● **Work request**:
In the data below, the answer is the run of lines from the line containing "Image resolution: width=1128" through the line containing "Adjust the Opacity slider", both included; print it exactly and nothing else.
====== Input data ======
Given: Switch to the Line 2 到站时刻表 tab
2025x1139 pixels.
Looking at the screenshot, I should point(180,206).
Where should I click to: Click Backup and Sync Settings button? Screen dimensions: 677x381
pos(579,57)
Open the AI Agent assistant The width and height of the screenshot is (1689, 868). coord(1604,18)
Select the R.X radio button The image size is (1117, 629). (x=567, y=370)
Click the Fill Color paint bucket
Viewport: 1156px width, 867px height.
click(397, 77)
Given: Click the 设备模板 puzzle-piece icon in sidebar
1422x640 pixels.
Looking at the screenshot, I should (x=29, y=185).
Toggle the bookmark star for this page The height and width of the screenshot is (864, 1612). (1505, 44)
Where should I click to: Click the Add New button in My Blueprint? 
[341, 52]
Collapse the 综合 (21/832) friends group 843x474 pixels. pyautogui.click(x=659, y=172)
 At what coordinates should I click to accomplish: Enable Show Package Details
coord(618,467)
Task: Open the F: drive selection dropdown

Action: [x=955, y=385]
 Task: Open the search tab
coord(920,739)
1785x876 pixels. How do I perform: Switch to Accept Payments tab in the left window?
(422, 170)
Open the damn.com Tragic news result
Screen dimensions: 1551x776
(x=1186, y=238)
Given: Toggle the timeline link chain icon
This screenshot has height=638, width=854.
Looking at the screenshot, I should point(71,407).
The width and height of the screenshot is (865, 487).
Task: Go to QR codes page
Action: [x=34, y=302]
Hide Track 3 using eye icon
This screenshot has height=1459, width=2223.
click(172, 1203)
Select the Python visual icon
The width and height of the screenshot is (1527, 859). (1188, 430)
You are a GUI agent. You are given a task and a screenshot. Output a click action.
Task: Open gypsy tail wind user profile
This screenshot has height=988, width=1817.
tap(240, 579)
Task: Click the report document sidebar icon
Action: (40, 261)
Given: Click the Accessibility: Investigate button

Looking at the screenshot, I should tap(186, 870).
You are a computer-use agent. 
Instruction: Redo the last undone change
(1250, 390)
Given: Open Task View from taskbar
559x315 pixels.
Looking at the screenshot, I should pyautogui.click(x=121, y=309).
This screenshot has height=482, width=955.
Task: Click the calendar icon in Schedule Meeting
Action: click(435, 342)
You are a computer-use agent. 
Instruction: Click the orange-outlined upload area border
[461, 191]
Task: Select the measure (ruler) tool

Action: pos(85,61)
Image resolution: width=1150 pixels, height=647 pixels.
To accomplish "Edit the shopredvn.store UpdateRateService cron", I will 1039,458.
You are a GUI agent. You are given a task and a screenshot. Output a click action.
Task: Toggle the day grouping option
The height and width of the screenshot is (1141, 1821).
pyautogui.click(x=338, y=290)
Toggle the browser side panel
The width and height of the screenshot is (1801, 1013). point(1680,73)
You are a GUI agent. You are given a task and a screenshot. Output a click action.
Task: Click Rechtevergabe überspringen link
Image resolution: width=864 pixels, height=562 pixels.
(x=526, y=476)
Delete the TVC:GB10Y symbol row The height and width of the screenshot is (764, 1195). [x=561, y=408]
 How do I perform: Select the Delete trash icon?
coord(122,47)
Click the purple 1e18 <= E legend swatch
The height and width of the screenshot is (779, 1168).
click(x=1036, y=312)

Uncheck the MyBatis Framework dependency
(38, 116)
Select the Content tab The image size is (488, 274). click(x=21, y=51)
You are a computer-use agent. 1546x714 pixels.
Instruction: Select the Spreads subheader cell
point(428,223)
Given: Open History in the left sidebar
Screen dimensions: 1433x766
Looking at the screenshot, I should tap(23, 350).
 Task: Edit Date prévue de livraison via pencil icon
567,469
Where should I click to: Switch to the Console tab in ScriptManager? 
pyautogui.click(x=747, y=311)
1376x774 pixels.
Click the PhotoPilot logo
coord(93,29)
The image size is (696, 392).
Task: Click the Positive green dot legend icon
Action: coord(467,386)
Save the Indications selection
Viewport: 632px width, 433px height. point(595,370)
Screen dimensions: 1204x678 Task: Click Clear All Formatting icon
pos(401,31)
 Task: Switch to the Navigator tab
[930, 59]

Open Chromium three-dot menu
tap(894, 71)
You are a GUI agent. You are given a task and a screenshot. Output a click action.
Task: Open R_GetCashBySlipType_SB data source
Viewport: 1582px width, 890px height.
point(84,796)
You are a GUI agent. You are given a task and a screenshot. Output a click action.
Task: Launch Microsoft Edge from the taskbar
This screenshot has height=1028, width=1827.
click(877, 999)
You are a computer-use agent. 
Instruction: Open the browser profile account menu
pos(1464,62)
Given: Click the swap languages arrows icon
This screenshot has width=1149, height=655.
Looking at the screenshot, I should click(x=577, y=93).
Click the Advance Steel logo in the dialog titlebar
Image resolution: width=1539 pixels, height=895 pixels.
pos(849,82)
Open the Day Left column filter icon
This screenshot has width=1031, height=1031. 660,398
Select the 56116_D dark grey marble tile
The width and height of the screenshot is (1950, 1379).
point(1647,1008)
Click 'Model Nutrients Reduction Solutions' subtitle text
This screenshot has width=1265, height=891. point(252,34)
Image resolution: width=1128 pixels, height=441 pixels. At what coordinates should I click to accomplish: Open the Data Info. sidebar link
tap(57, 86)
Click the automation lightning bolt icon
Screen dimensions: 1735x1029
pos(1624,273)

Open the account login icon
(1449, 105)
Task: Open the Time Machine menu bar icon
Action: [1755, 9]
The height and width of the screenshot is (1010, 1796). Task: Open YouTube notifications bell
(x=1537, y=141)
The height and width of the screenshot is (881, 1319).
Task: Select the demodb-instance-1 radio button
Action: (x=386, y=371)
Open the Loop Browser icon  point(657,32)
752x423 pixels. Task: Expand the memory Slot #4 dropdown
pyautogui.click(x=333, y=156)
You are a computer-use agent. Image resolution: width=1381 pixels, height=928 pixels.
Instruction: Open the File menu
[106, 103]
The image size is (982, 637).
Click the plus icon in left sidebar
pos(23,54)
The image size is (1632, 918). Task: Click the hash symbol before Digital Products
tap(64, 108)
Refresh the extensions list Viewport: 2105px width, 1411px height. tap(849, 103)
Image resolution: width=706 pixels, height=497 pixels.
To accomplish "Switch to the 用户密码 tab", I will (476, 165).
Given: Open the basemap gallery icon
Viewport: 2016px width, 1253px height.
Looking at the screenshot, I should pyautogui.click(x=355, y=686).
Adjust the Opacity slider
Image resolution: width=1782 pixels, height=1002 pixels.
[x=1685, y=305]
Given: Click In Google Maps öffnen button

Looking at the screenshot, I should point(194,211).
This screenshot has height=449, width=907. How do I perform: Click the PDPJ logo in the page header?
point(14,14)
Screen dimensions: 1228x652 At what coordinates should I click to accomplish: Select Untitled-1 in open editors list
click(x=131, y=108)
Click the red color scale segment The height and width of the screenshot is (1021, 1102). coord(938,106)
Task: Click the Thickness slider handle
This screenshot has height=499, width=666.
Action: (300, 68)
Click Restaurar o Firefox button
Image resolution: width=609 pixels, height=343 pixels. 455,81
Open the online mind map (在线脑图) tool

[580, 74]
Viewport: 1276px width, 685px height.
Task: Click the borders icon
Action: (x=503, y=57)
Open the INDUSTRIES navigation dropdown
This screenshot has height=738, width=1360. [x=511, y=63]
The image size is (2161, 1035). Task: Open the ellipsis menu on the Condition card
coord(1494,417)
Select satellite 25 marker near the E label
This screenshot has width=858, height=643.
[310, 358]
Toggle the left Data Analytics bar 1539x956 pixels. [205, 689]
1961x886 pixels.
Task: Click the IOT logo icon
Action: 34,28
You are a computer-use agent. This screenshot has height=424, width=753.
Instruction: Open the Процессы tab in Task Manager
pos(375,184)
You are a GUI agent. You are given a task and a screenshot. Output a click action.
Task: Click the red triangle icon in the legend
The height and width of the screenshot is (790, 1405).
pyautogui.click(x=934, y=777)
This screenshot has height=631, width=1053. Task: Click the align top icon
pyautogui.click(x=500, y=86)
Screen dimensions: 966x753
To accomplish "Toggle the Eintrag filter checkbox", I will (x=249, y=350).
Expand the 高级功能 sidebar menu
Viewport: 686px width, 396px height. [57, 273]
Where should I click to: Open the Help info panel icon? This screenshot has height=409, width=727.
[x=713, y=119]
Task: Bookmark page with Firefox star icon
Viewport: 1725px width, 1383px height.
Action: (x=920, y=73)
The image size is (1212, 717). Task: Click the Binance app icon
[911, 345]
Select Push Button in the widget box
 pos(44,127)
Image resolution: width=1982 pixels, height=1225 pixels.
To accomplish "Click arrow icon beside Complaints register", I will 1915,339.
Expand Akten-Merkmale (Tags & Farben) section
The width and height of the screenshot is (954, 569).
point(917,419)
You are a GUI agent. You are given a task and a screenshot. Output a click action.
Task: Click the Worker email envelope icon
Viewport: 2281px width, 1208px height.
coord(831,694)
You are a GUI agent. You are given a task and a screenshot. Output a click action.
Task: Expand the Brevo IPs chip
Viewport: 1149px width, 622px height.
======
● **Response**:
Image resolution: width=1128 pixels, height=441 pixels. At what coordinates should I click to accomplish: Open the Data Info. sidebar link
tap(57, 86)
Click the automation lightning bolt icon
Screen dimensions: 1735x1029
pos(1624,273)

Open the account login icon
(1449, 105)
Task: Open the Time Machine menu bar icon
Action: [1755, 9]
The height and width of the screenshot is (1010, 1796). Task: Open YouTube notifications bell
(x=1537, y=141)
The height and width of the screenshot is (881, 1319).
Task: Select the demodb-instance-1 radio button
Action: (x=386, y=371)
Open the Loop Browser icon  point(657,32)
752x423 pixels. Task: Expand the memory Slot #4 dropdown
pyautogui.click(x=333, y=156)
You are a computer-use agent. Image resolution: width=1381 pixels, height=928 pixels.
Instruction: Open the File menu
[106, 103]
The image size is (982, 637).
Click the plus icon in left sidebar
pos(23,54)
The image size is (1632, 918). Task: Click the hash symbol before Digital Products
tap(64, 108)
Refresh the extensions list Viewport: 2105px width, 1411px height. tap(849, 103)
Image resolution: width=706 pixels, height=497 pixels.
To accomplish "Switch to the 用户密码 tab", I will (476, 165).
Given: Open the basemap gallery icon
Viewport: 2016px width, 1253px height.
Looking at the screenshot, I should pyautogui.click(x=355, y=686).
Adjust the Opacity slider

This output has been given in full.